As I type this, my girlfriend, a PhD student at The Globe Theatre, informs me that Macbeth was probably performed for James I of England (VI of Scotland) at Hampton Court and that Shakespeare may have intended the character of Banquo to represent the ‘true’ Stuart line of Scottish rule. In Act IV the Weird Sisters show Macbeth a vision of eight Scottish kings – the descendants of Banquo. The last in the line carries a mirror. One imagines it being help up to James, ‘the wisest fool’. This political edge is important. Macbeth is a play about kingship – how not to rule. When Macduff is told that his family have been slaughtered, we are watching, waiting for his response.
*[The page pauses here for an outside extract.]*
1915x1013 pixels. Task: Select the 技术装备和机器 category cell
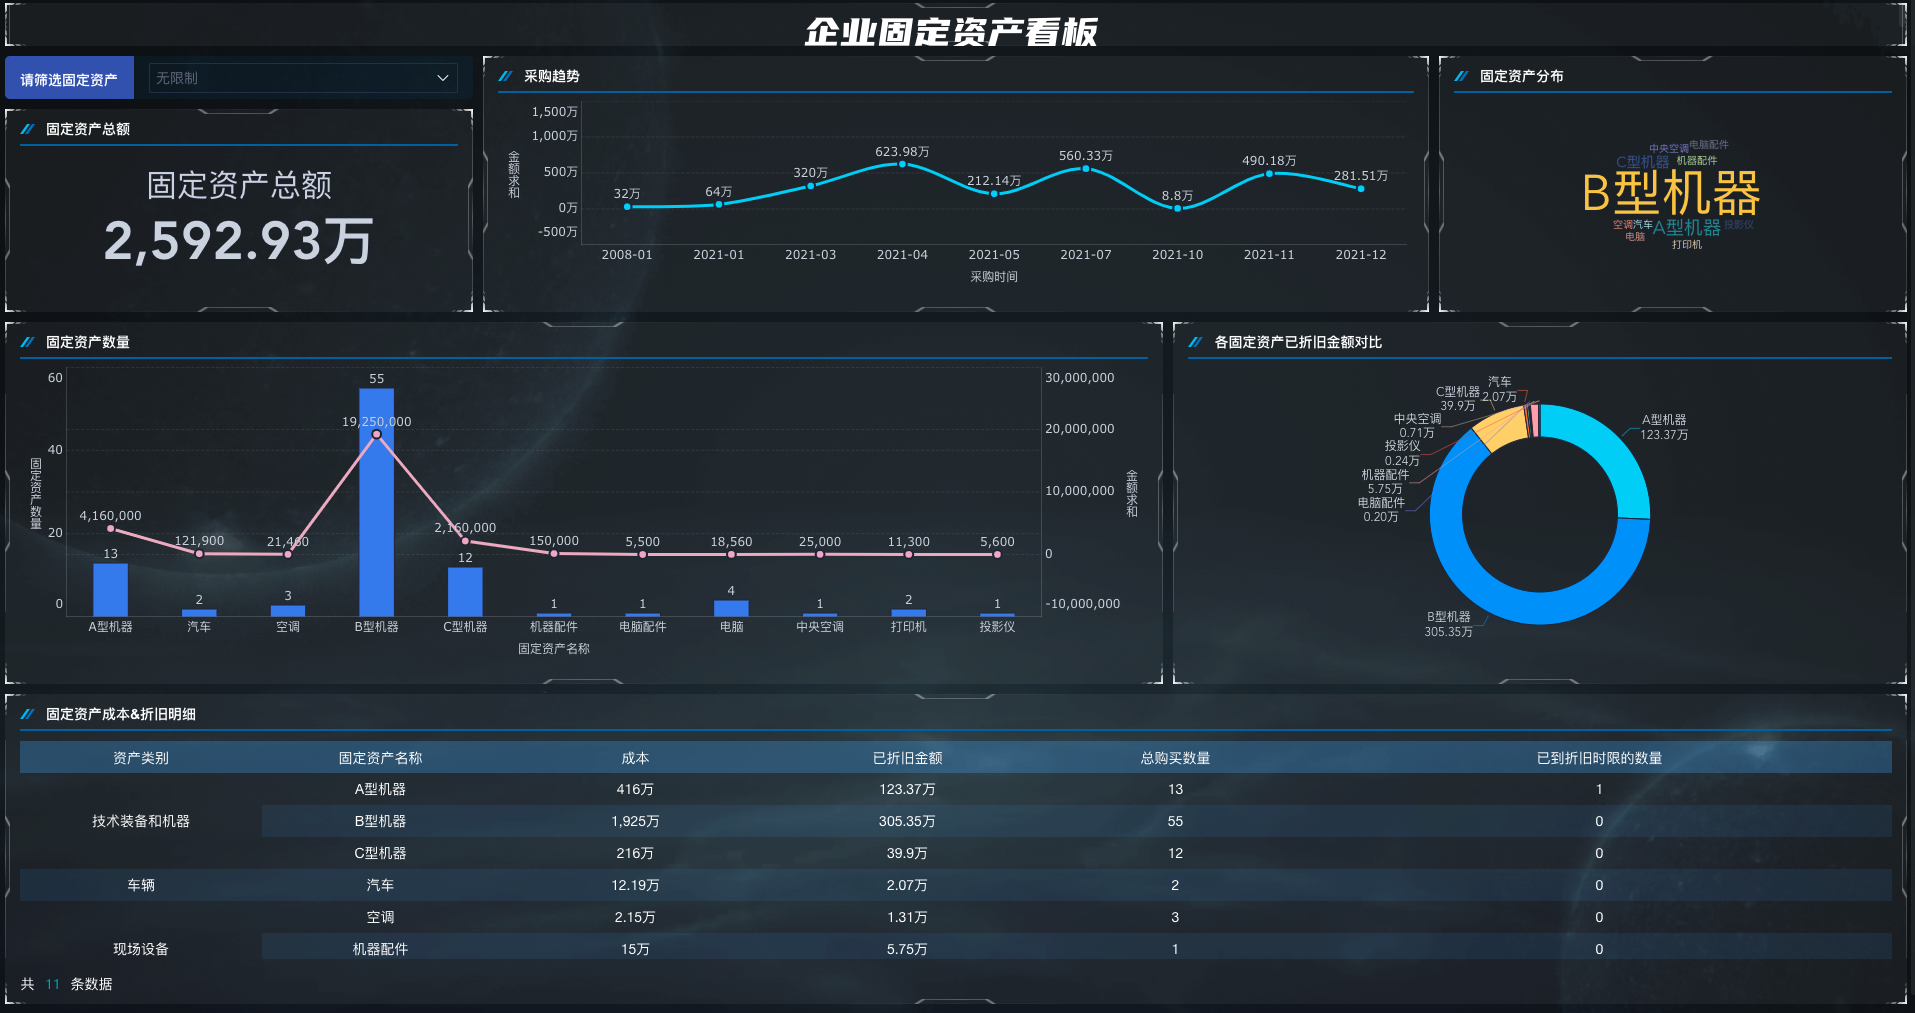141,821
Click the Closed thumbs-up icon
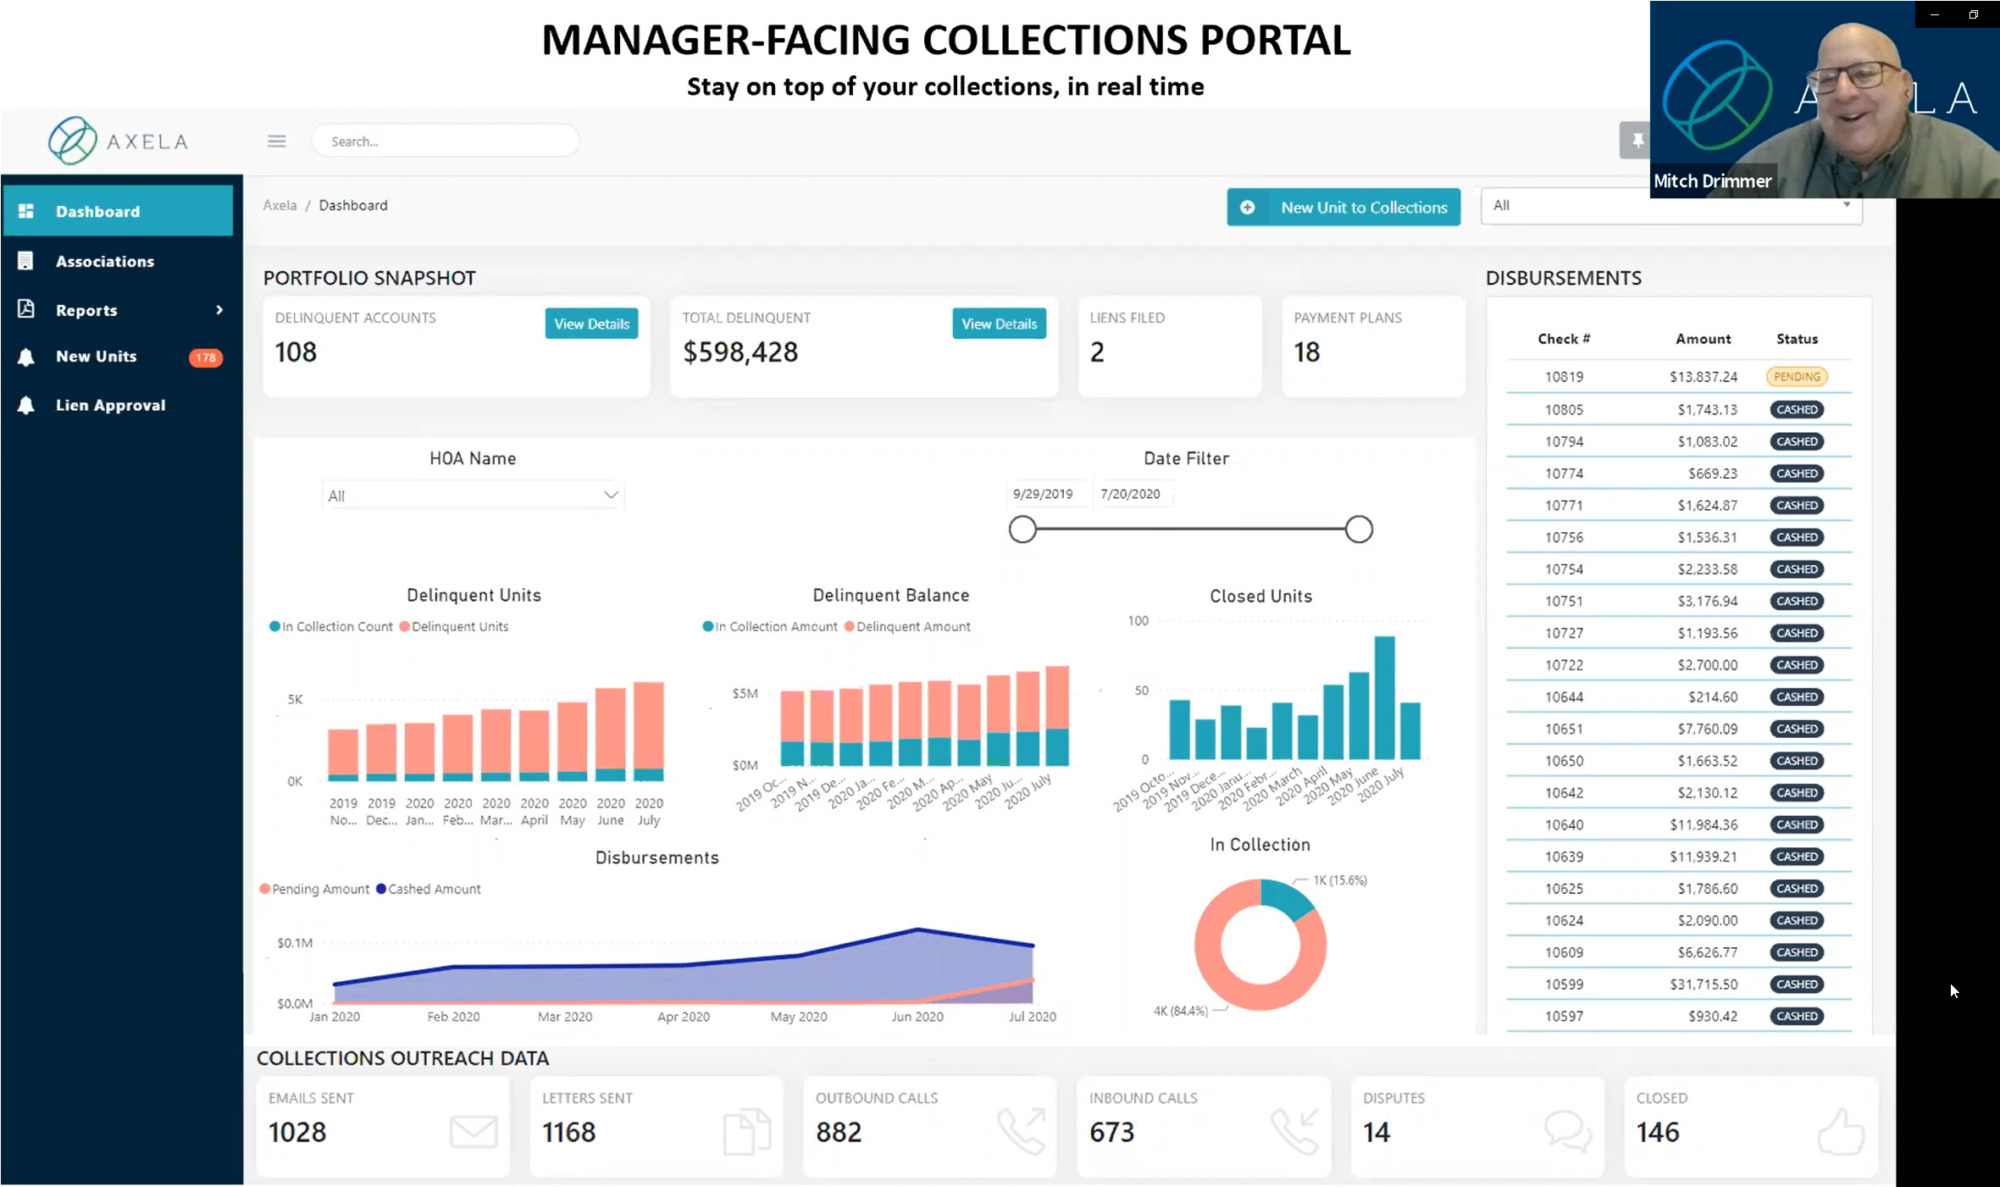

His is true emotional despair, the natural outrage of a good man, and here Michael Feast’s rendition provided one of the highlights of a production that comes highly recommended. Just avoid the ‘cheap’ seats.

3 Comments

  1. Simon says:

    Great review Tom. I saw it tpp but on one of those nights when the understudy gets his golden moment. You can check out my far less detailed account of it here:

    http://www.simonbarraclough.com/fallout/2007/11/14/macbeths-laryngitis.html

    All the best,
    Simon

  2. Simon says:

    I meant ‘too’ of course…doh. Alien keyboard blues…

  3. permanenttourist says:

    thanks simon, pity we both had (some) negative experiences of what was, i think, an overwhelming *good* production!